The political battle has also spread through intellectuals like Arturo Pérez-Reverte or Mario Vargas Llosa, who following the path of Francisco de Quevedo have become maximum exponents of the anticatalanismo; A position well known for the construction of Spanish national discourse and even has situations as surreal as the text of the vice-secretary for political coordination of the PP in Andalusia, Toni Martín Iglesias, whose name became viral in social networks after a visit to Catalonia and Commented the following:
I leave Catalonia without having achieved it, I confess. No matter how much I have looked for it, I have had no luck [...]. I came looking for that (we all have a friend that has happened to him) that you say good morning and he answers in Catalan, and you say "sorry, I do not understand" and he continues to speak in Catalan. But I have not found it [...]. I was also looking for someone who does not look at you or does it with a face of disgust (we all have a friend that has happened) when you see that you are from another part of Spain. But hey, no trace [...]. I left with my Girona family after six days without having found more than friendly people (very friendly), and nice (very nice) [...] we have received more smiles and education than in a long time.

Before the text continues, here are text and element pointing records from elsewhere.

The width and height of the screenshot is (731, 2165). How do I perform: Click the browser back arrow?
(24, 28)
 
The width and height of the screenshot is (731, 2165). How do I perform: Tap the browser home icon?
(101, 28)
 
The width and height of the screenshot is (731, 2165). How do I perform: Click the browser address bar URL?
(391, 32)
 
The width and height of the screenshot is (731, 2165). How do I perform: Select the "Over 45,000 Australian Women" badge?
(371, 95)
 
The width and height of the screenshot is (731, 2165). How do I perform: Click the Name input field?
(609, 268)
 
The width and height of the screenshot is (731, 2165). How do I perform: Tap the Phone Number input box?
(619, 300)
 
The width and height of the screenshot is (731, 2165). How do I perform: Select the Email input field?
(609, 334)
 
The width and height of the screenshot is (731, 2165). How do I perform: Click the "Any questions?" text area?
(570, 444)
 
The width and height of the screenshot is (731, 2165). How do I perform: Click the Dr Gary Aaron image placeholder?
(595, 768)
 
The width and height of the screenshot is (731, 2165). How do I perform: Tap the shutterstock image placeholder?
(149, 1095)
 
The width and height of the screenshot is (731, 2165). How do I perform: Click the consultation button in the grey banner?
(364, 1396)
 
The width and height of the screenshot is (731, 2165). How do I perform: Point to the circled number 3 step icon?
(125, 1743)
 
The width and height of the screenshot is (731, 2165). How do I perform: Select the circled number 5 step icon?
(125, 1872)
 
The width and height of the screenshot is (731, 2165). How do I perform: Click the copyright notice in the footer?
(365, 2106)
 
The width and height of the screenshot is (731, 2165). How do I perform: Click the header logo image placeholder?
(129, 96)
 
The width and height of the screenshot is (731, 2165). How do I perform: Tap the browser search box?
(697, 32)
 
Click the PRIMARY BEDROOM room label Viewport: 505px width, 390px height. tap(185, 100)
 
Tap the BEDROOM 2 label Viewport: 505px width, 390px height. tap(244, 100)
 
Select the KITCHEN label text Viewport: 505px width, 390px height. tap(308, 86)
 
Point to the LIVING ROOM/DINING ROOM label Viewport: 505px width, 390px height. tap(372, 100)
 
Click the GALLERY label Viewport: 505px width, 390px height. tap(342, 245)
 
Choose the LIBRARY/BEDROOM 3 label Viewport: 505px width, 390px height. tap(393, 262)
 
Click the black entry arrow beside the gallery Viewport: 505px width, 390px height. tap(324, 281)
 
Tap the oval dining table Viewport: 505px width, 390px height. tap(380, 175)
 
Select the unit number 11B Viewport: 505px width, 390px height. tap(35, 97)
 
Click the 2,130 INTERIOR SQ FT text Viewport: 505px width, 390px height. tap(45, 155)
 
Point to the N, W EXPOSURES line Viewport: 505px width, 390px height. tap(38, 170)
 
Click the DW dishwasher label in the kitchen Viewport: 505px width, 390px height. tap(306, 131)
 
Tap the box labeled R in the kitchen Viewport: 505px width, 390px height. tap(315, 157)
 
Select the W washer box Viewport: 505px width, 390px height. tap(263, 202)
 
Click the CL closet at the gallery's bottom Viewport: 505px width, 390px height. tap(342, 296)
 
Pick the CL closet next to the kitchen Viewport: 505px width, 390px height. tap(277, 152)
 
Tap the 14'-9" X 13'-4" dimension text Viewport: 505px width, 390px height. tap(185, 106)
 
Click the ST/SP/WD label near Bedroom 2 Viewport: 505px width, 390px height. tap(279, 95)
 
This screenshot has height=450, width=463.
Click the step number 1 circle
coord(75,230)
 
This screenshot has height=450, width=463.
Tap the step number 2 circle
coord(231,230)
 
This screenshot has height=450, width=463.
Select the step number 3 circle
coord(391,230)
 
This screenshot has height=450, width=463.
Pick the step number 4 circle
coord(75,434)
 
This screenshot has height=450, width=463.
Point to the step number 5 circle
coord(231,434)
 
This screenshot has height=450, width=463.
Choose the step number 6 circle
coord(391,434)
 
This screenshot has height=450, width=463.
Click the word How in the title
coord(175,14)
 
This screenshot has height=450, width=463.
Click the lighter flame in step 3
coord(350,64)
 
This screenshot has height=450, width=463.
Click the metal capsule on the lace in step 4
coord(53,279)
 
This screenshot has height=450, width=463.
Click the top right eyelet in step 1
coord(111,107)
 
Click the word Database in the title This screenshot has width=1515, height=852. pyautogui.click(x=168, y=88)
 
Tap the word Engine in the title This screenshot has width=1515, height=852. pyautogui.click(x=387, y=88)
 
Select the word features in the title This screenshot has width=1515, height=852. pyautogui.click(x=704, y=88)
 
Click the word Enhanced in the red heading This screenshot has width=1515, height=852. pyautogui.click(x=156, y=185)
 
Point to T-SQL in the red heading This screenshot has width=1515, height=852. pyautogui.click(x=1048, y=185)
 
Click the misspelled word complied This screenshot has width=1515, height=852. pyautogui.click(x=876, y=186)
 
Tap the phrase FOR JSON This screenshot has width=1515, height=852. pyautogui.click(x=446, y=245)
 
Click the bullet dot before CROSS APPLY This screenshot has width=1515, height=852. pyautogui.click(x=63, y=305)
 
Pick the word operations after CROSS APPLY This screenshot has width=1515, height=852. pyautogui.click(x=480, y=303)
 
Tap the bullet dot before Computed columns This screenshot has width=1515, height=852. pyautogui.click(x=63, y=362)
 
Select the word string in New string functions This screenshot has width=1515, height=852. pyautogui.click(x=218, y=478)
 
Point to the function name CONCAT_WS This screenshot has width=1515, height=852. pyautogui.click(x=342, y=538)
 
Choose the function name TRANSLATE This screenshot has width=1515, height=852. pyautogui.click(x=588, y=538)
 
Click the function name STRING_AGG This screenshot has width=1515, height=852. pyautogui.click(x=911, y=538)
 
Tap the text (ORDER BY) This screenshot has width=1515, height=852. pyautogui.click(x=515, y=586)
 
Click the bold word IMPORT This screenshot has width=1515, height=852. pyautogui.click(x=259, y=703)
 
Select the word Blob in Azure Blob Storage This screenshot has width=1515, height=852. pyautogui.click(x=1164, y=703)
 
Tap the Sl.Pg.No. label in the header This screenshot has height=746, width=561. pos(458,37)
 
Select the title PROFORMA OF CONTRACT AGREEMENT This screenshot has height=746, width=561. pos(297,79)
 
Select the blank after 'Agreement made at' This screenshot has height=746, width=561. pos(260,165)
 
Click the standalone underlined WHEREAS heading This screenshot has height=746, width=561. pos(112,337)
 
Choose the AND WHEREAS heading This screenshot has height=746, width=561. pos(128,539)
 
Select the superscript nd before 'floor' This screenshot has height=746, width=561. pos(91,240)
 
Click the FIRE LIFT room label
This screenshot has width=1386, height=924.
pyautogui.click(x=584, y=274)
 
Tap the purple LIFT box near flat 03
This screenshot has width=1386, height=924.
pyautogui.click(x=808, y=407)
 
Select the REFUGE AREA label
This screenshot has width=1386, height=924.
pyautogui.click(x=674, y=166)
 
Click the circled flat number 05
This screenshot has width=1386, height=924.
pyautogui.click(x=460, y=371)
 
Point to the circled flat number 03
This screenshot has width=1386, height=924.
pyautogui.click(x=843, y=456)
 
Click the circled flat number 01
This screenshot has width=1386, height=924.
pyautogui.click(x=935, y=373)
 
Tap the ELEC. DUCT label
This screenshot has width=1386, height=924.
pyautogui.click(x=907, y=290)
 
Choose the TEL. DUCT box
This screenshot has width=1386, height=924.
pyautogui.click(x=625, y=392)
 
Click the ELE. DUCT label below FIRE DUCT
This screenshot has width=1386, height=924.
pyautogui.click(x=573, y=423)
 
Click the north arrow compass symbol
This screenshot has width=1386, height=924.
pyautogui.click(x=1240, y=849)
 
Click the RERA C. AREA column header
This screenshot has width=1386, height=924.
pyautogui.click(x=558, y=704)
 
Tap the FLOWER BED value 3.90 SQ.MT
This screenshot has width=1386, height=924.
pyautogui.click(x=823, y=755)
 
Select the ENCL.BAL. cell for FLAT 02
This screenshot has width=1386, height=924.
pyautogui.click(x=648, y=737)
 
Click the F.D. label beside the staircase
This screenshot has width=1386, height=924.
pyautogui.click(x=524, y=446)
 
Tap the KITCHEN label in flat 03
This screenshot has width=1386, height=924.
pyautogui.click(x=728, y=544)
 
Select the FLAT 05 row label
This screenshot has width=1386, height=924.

Done that coincides with an admirer of Catalunya, as Azorín was, who in the newspaper El Progreso in 1898 wrote:
Every time I admire more Catalonia. The stature of a people, of an age, by its eminent men, by the number of its geniuses in the sciences, in the arts, in the letters is not measured; Is measured by mass, by the people, by the class that works and produces. The Catalan land is admirable for that [...]. Catalonia, true, is a separate people; Nothing has in common with other Spanish regions, nor history, nor language, nor literature, nor customs. It is an independent, morally independent nation.3
As Catalan does not cease to worry about the situation that my land of birth lives, and although there have been no outbreaks of violence, which many would wish to be able to intervene beyond the dialectical attacks, it is logical to think that if the aspiration for independence Will not be without conflicts given the existing disagreements, although the preferable thing would be that the confrontations only occurred in the political scope. The latter would show the civility of this public process that, without being certain yet, has been exhibited through exemplary behavior in the massive demonstrations of September 11 of recent years.
What happens in Catalonia will also be, without a doubt, a new indication of how the old Europe is constantly rebuilt through the unification or fragmentation of its territories. A history repeated for centuries and, therefore, should not frighten believers in the unification of territories as the only solution for the survival of modern States. In fact, the last decades have shown this in the continent.